Pero, como la democracia es un concepto demasiado genérico utilizaremos un concepto contemporáneo manejado por Norberto Bobbio en su libro «El futuro de la Democracia» para analizar el alcance de tal afirmación: «Democracia es una forma de gobierno en que existe el derecho de participar directa o indirectamente en la toma de decisiones para un número muy elevado de ciudadanos en la que además existen reglas procesales que permiten tal participación y la toma de decisiones (como regla de la mayoría), y, por último en la que existen las condiciones para que aquellos que están llamados a decidir o a elegir a quienes deberán decidir, se planteen alternativas reales y estén efectivamente en posibilidad de seleccionar entre una u otra».

La adecuación de dicho concepto a la realidad colombiana muestra que si esta es una democracia formal, en donde las mayorías ni siquiera opinan, por apatía o porque no tienen los medios para hacerlo y la decisión electoral está en manos de apenas una parte de los ciudadanos colombianos; podríamos decir que esta democracia es de quienes no siendo apáticos, tienen los medios para salir a votar.
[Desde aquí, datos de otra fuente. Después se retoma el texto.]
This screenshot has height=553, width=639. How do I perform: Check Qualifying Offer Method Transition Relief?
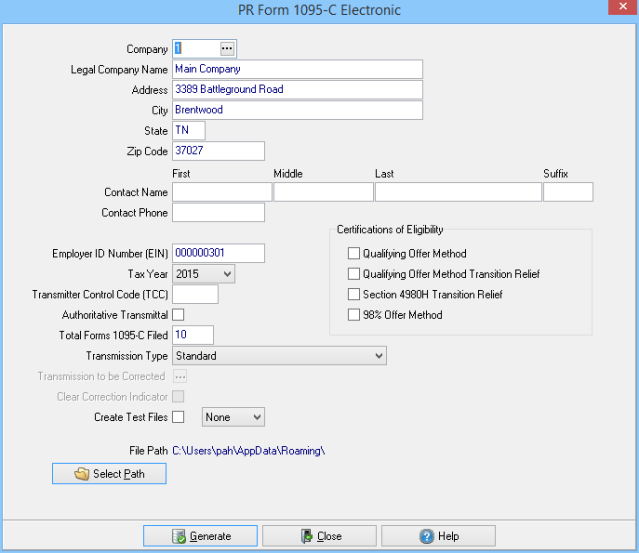(x=353, y=274)
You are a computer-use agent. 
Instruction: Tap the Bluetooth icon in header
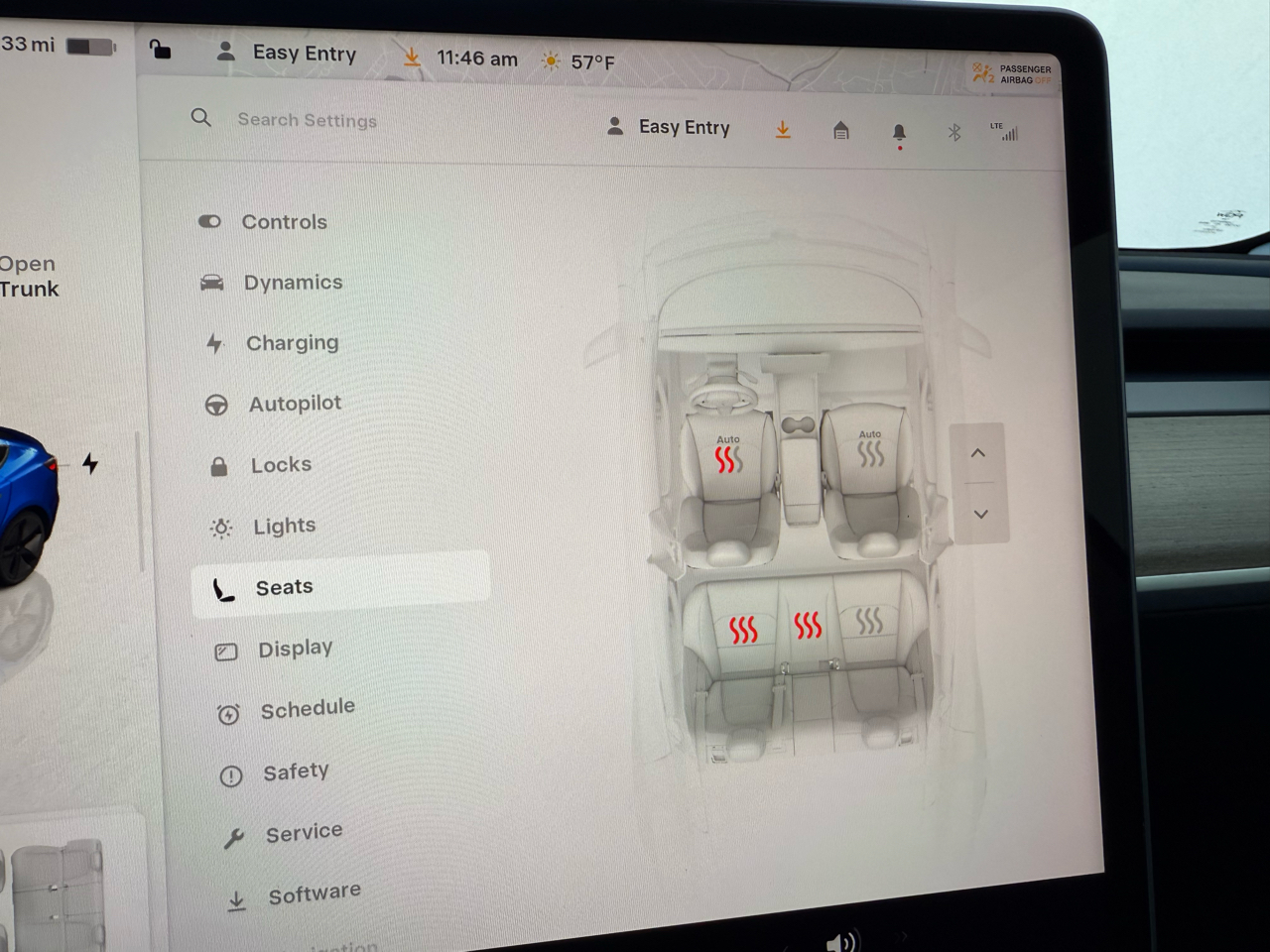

En ese ya reducido grupo se diferencian los que participan con su voto con el ánimo de que el país mejore y para quienes su voto significa defender sus muy particulares intereses, que suelen ser de un gran poder económico; tanto, que determinan el quehacer político.

Si esto es así, esta forma de gobierno llamada democracia no expresa la participación directa o indirecta en la toma de decisiones de un número elevado de ciudadanos y por tanto, esta realidad política de mecanismos y formalidades democráticas es antidemocrática.

Las reglas procesales que permiten tal participación y la toma de decisiones -ya lo he dicho anteriormente- en este caso en particular no existen. Debe crearse un nuevo marco electoral previo a la reelección, que permita reglas de juego claras para los contendores, no se trata de que en el afán de buscar la reelección de Uribe, el Congreso fije las normas para evitar que se abuse del poder y dé condiciones de igualdad a todos los candidatos como una forma de limpiar el tinte personalista y politiquero de tal propuesta legislativa. Se trata de que nuestro régimen electoral esté acorde, no sólo con la campaña para la reelección de Uribe, sino para todos nuestros procesos democráticos formales, buscando que el avance normativo propicie una democracia cada vez más real.

Y si hablamos de las condiciones reales para la democracia, encontramos que la política económica del gobierno de Uribe no funciona: la proyección de un déficit presupuestal para el 2005 cercano a los 17 billones de pesos (6.000 millones de dólares); un crecimiento del servicio de la deuda en un 16.6% frente al 12% del 2003; el aumento de los gastos para la seguridad democrática que fue del 16.1, el doble del año pasado, financiado con los incrementos del IVA, cuyos aportes al presupuesto se incrementan en un 11.8%, mientras que los ingresos por renta crecen en un 4.2%; un coeficiente GINI de 57.6, con un grave problema de desplazamiento interno -2.040.000 desplazados por causa de la violencia interna-; con un nivel de pobreza del 64.3% en el año 2003 -personas que viven con menos de dos dólares diarios (US$2)-, mientras que la indigencia (el porcentaje de la población que vive con menos de US$1 diario) aumentó de 18.7% en el año 1996 a 31.1 % en el 2003. (Datos obtenidos del informe del Programa de Naciones Unidas para el Desarrollo - PNUD).

Por último, podemos preguntarnos: ¿Serán éstas las condiciones que planteen alternativas reales y le permitan a los ciudadanos seleccionar entre las opciones que se presenten libremente, sin que prevalezcan los intereses de algunos pocos sobre los de la mayoría? La respuesta es no, esta democracia en los hechos es cada vez menos democracia y esa es la real forma de gobierno de Uribe, no podemos equivocarnos.